■ **Exercise objective**
Could you reproduce, from the records below, everything from the line with "[Twitter] (920, 1905)" down to the line with "X THEME (983, 1882)", keeping both of those lines and changing nothing?

Information supplied Start Marker

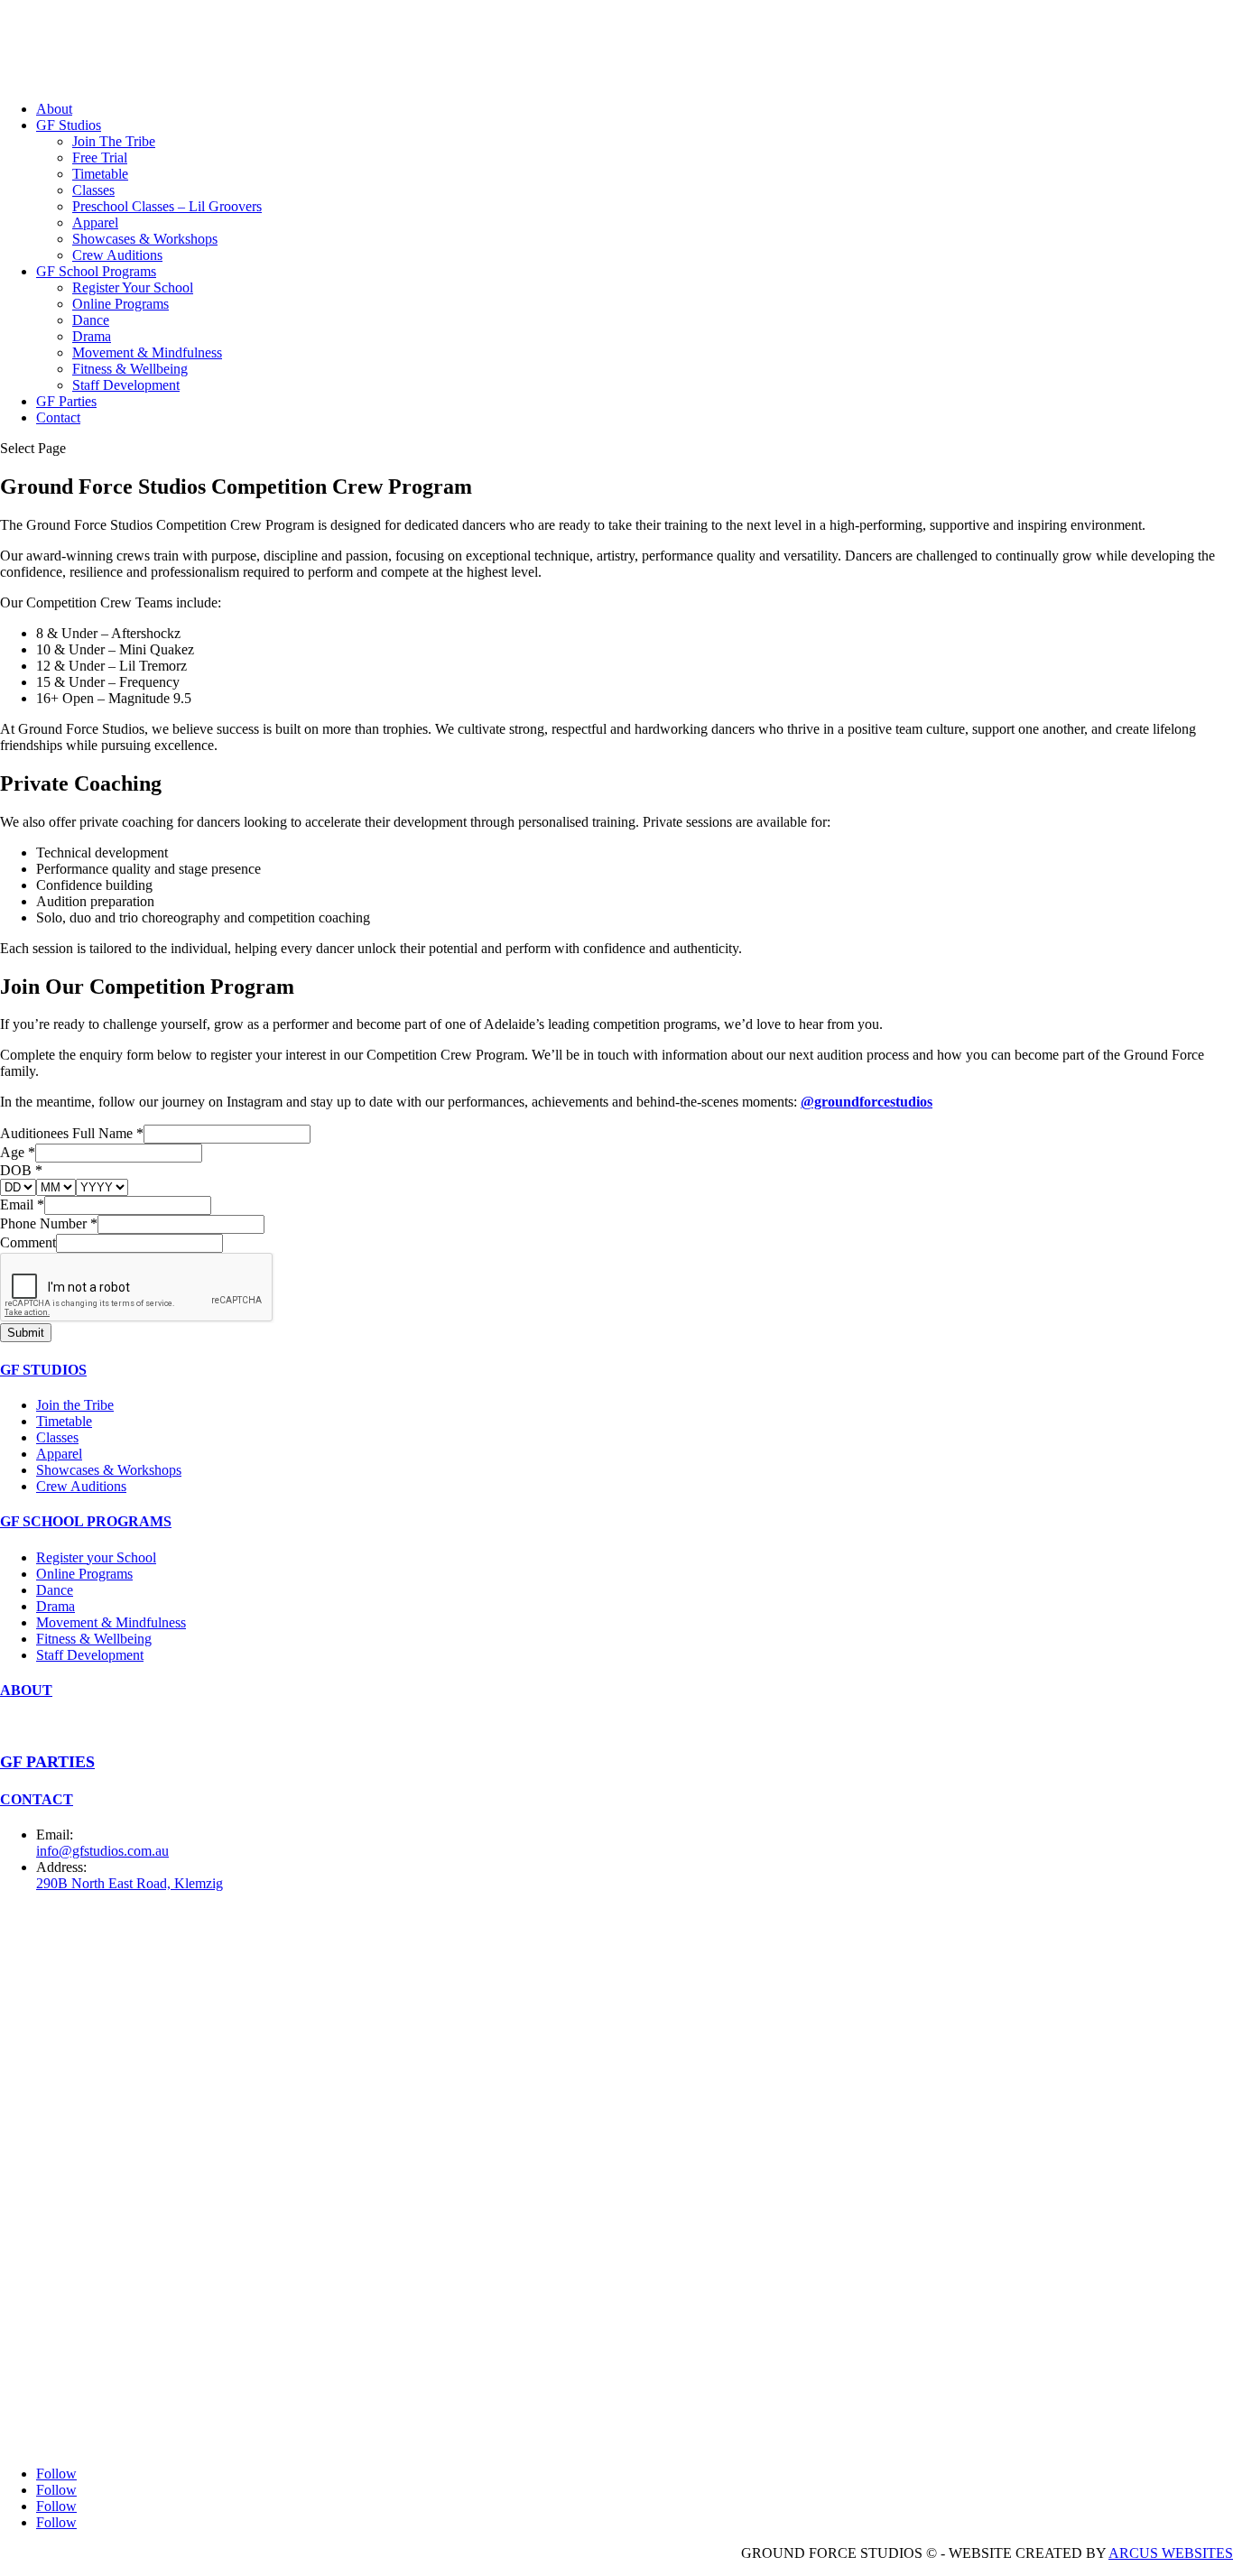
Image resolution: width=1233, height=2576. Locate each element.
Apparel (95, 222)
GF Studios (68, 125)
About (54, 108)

Information supplied End Marker
Information supplied Start Marker

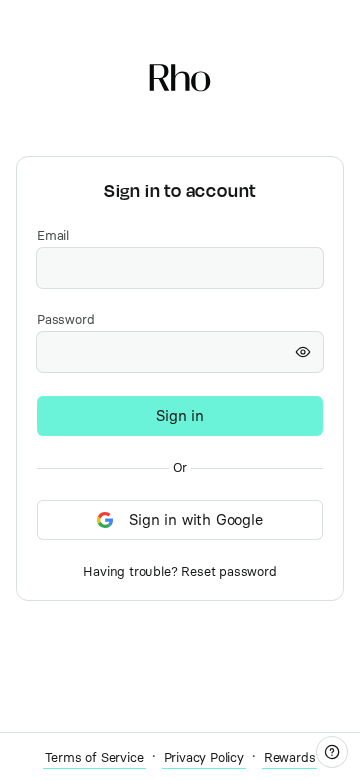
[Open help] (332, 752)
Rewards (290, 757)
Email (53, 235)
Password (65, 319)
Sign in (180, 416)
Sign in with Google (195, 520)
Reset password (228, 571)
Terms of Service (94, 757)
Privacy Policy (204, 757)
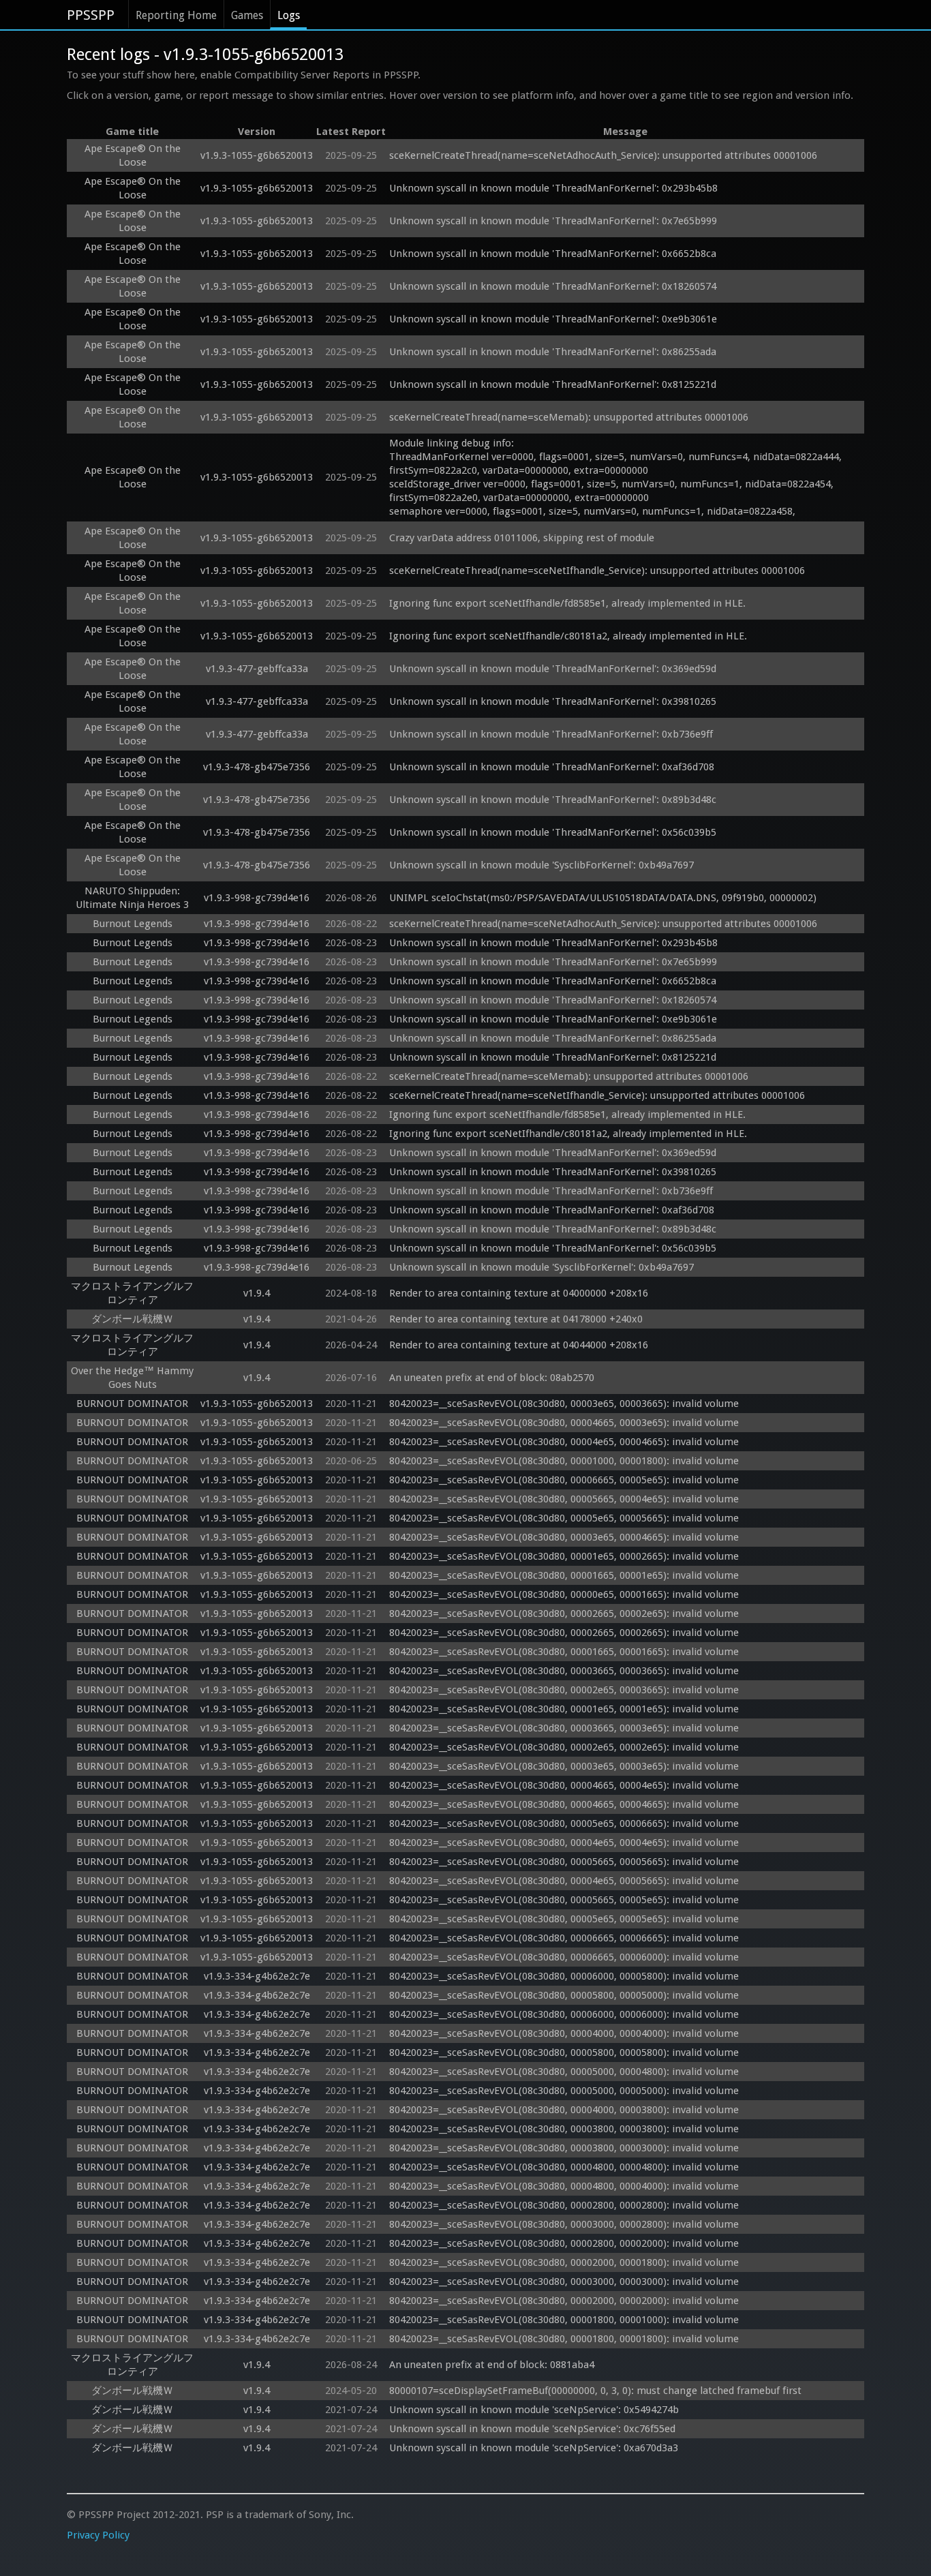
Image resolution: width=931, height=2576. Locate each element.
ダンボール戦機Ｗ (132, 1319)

Information supplied End Marker
Information supplied Start Marker

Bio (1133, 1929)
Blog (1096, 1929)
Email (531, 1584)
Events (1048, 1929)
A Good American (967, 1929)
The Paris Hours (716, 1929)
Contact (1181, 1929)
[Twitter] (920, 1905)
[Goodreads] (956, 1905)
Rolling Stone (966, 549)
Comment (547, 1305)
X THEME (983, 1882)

Information supplied End Marker

■ **Task answer**
[Twitter] (920, 1905)
[Goodreads] (956, 1905)
Rolling Stone (966, 549)
Comment (547, 1305)
X THEME (983, 1882)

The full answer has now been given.